Однако это вредное самоуправство оказалось недолговечным. Преобладающим большинством в училище были коренные москвичи, вышедшие из четырех кадетских корпусов. Москва же в те далекие времена оставалась воистину «порфироносною вдовою», которая не только не склонялась перед новой петербургской столицей, но величественно презирала ее с высоты своих сорока сороков, своего несметного богатства и своей славной древней истории. Была она горда, знатна, самолюбива, широка, независима и всегда оппозиционна. Порою казалось, что она считает себя совсем отдельным великим княжеством, с князем-хозяином Владимиром Долгоруким во главе. Бюрократический Петербург, с его сухостью, узостью и европейской мелочностью, не существовал для нее. И петербургской аристократии она не признавала. «В Питере – все выскочки. Самым старым родам не более трехсот лет, а ордена и высокие титулы там даются за низкопоклонство и угодливость». А Москва? «Что за тузы в Москве живут и умирают! Какие славные вековые боярские столбовые роды обитают в ней на Пречистенке, на Поварской, на Новинском бульваре и на Никитских…» И самый воздух в первопрестольной был совсем иной, чем петербургский: куда крепче, ядренее, легче, хмельнее и свободнее. Петербургские штучки, словца и шуточки вяло прививались в Москве и скоро отмирали. Таким же путем прекратилось в Александровском училище и пресловутое немецкое «цуканье». Не место ему было в свободолюбивой Москве. Угнетенные навязанной мелкой тиранией господ обер-офицеров, юнкера, однако, не жаловались ни высшему начальству, ни своим родителям: и то и другое было бы изменой внутреннему духу и укладу училища.
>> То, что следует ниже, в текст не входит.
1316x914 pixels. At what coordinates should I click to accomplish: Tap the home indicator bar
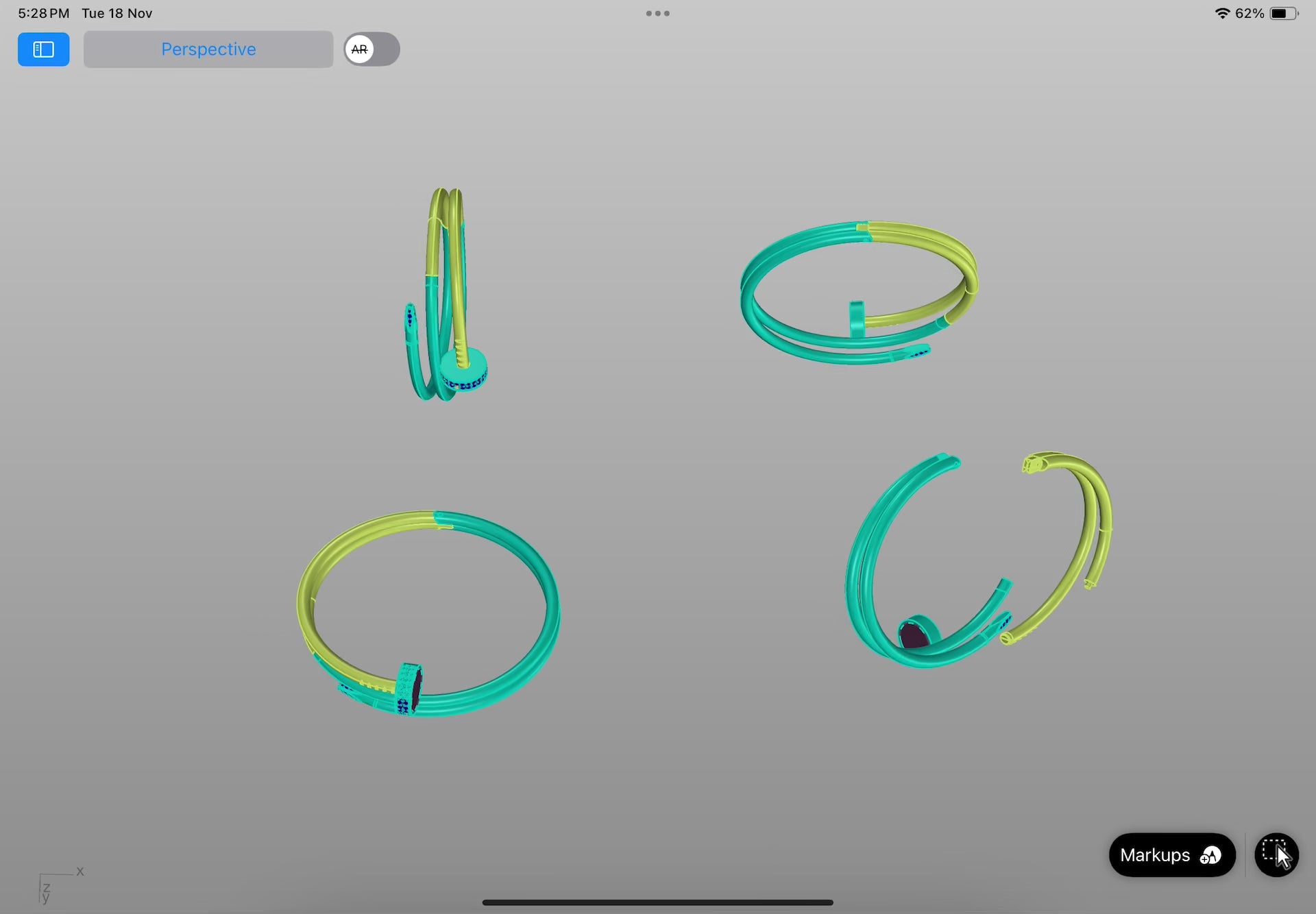(657, 902)
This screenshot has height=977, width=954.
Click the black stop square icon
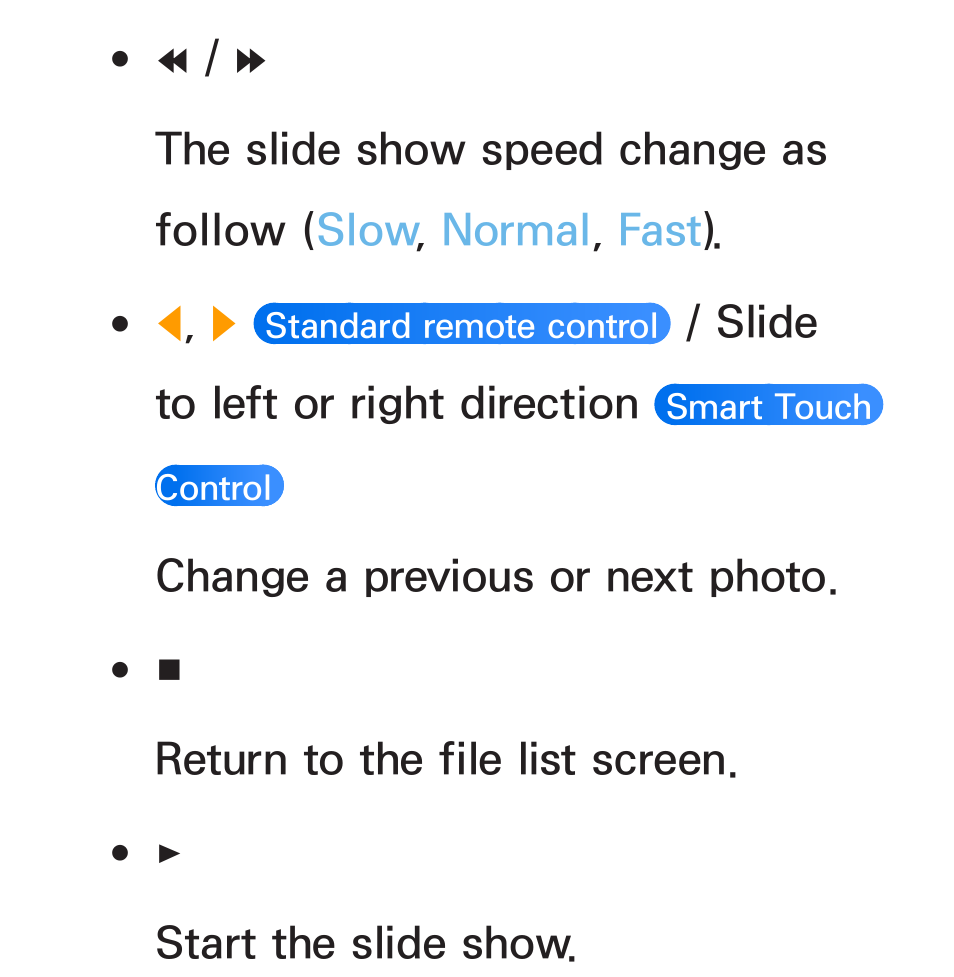pos(169,670)
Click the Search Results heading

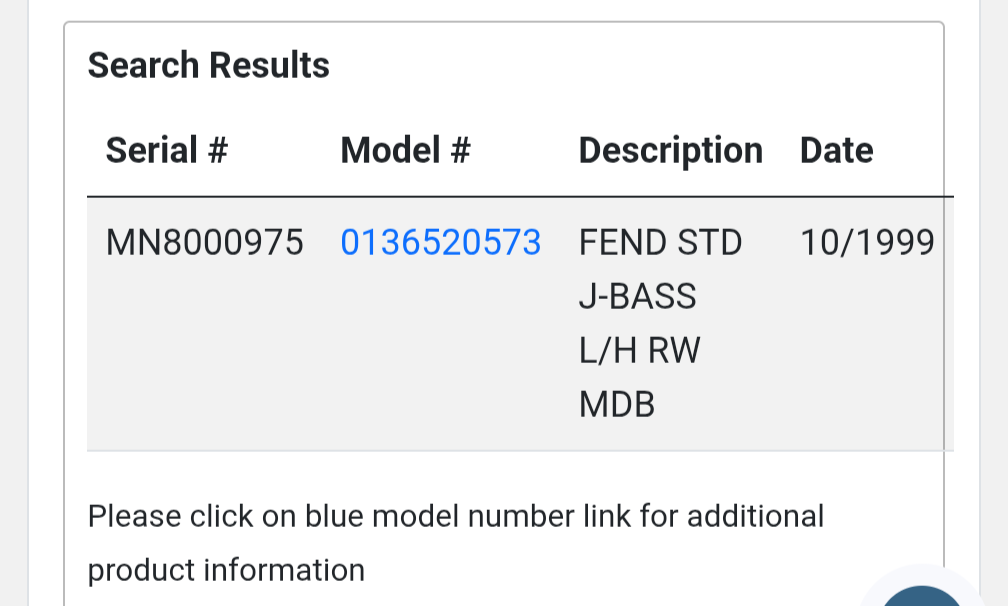click(x=208, y=65)
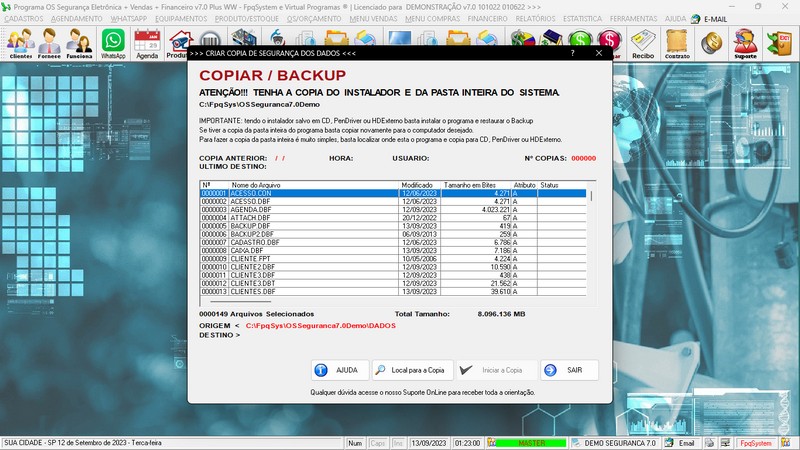Click the Recibo receipt icon
The height and width of the screenshot is (450, 800).
643,44

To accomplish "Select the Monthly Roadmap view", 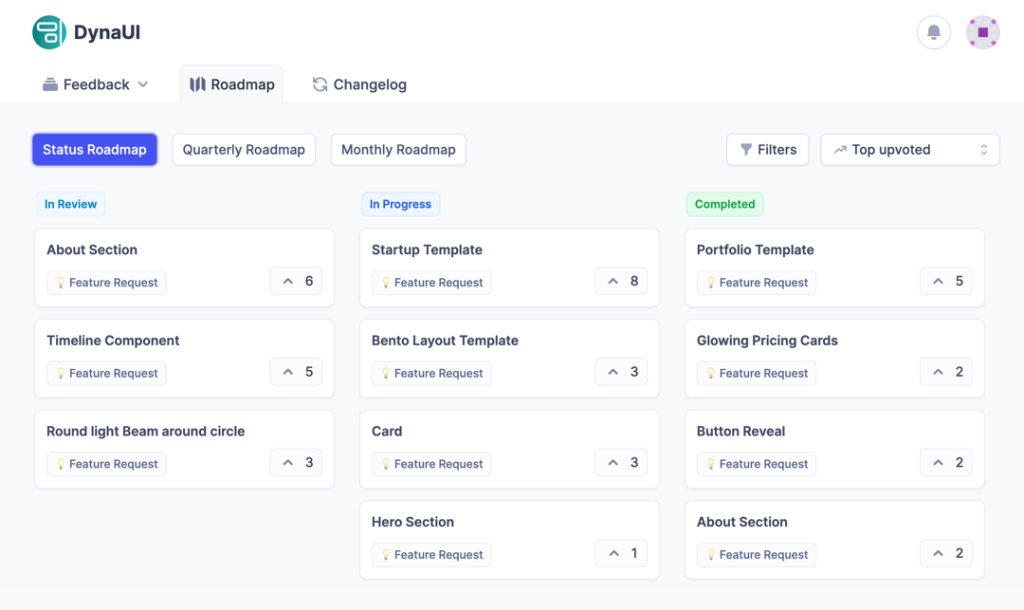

Переворот произошел как-то случайно, сам собою, в один из тех июльских горячих дней, когда подходила к самому концу тяжелая, изнурительная лагерная служба.

Юнкера старшего класса уже успели разобрать, по присланному из Петербурга списку, двести офицерских вакансий в двухстах различных полках. По субботам они ходили в город к военным портным примерить в последний раз мундир, сюртук или пальто и ежедневно, с часа на час, лихорадочно ждали заветной телеграммы, в которой сам государь император поздравит их с производством в офицеры.

Часть II

Глава XV

Господин обер-офицер

Правильно и мудро сказал когда-то знаменитый писатель Диодор Иванович Миртов (с которым Александров после своего литературного провала перестал видеться из-за горького и мучительного стыда):

– Время течет, течет. Ничто его не остановит и ничто не повернет обратно. Аминь.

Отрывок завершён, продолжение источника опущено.